I didn't know most of that. I would've bet money BL and HL had different cell arrangement and could be distinguished. And I forgot all about water locust.


----------



## phinds (Nov 6, 2014)

Kevin said:


> I would've bet money BL and HL had different cell arrangement and could be distinguished ...



As I did also until I actually started doing my "end grain update" process and saw that they are identical, as nearly as I can tell w/ a 10X loupe. You can see my results here:

www.hobbithouseinc.com/personal/woodpics/_anatomy/ring%20porous/_ring%20porous.htm

Reactions: Like 1


----------



## phinds (Nov 6, 2014)

OK, here are some pics:



 
All 3 pieces (I cut down the non-burl pieces a bit)





end grain closeup





end grain blowup (1/4" square) of your piece and some others. I noted that the water locust has a thicker band of earlywood pores than they others but some research has convinced me that that's just my particular sample and is not a reliable way to tell water locust from honey locust.

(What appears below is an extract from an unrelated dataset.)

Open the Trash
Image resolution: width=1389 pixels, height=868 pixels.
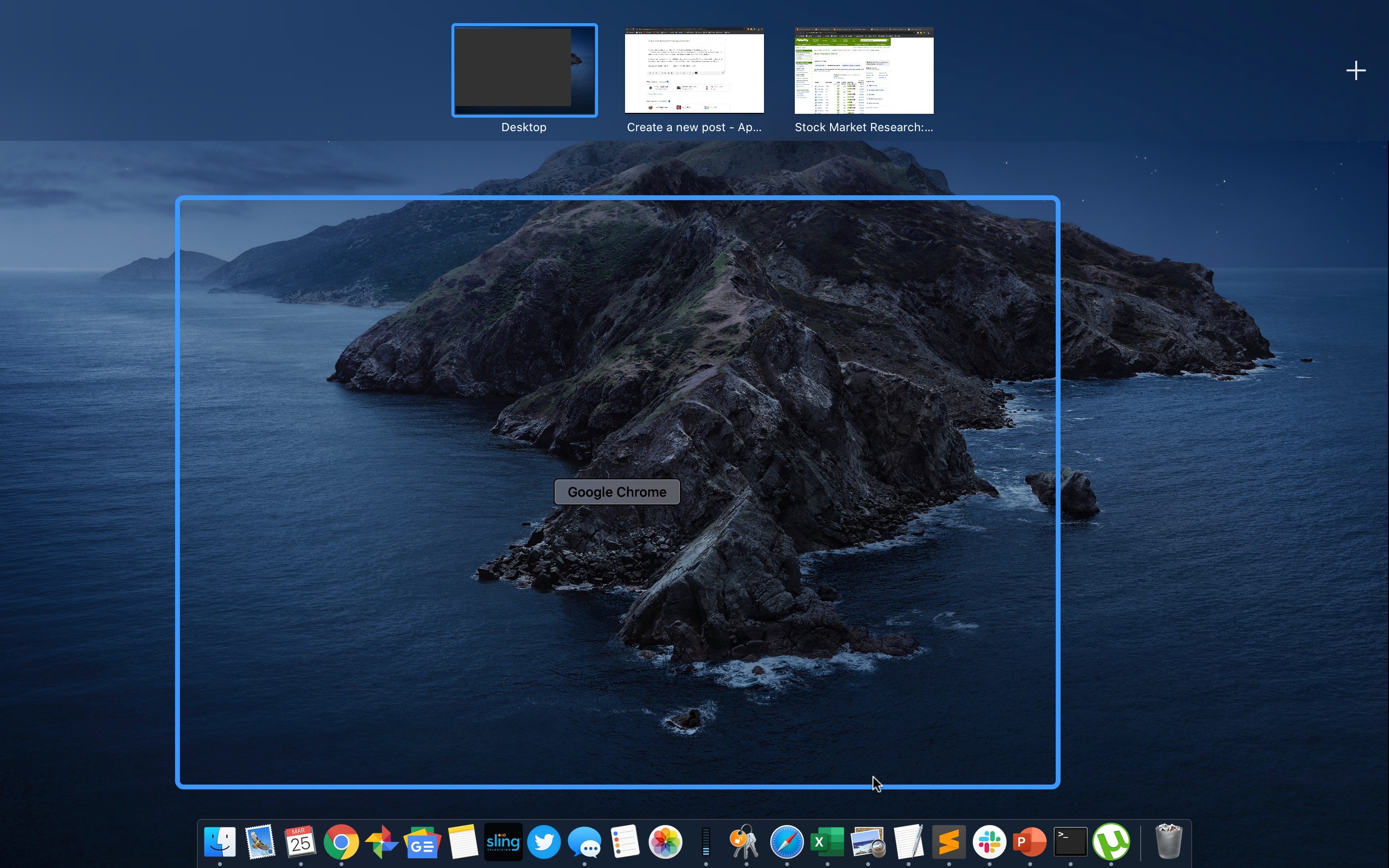coord(1168,841)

burl piece end grain closeup




sapwood face grain shot showing the kind of "feathering" that one sees where there are wavy pore bands ("ulmiform" bands) in the latewood, as there are in locust and even more notably in elm.

Reactions: Like 1


----------



## phinds (Nov 6, 2014)

Oh, yeah ... and they fluoresce (would have been a hell of a shock if they hadn't)

Reactions: Way Cool 3


----------



## Kevin (Nov 6, 2014)

Excellent work Paul. And I mean excellent. I do however believe there's a way to differentiate between them based on those photos which, are singular as you point out so that makes it circumspect. HL and WL are very similar obviously, but if those are fair representations of the species they are discernible. And certainly the BL is way different.


----------



## manbuckwal (Nov 6, 2014)

So Honey Locust it is . That's very cool seeing all the pores .


----------



## phinds (Nov 6, 2014)

Kevin said:


> Excellent work Paul. And I mean excellent. I do however believe there's a way to differentiate between them based on those photos which, are singular as you point out so that makes it circumspect. HL and WL are very similar obviously, but if those are fair representations of the species they are discernible. And certainly the BL is way different.


I'm pretty convinced that one sample just isn't enough to make much of a judgment. I you look at all the end grain pics of locust on my site (not just the anatomy article page) I think you'll agree. What do you think are the significant difference?


----------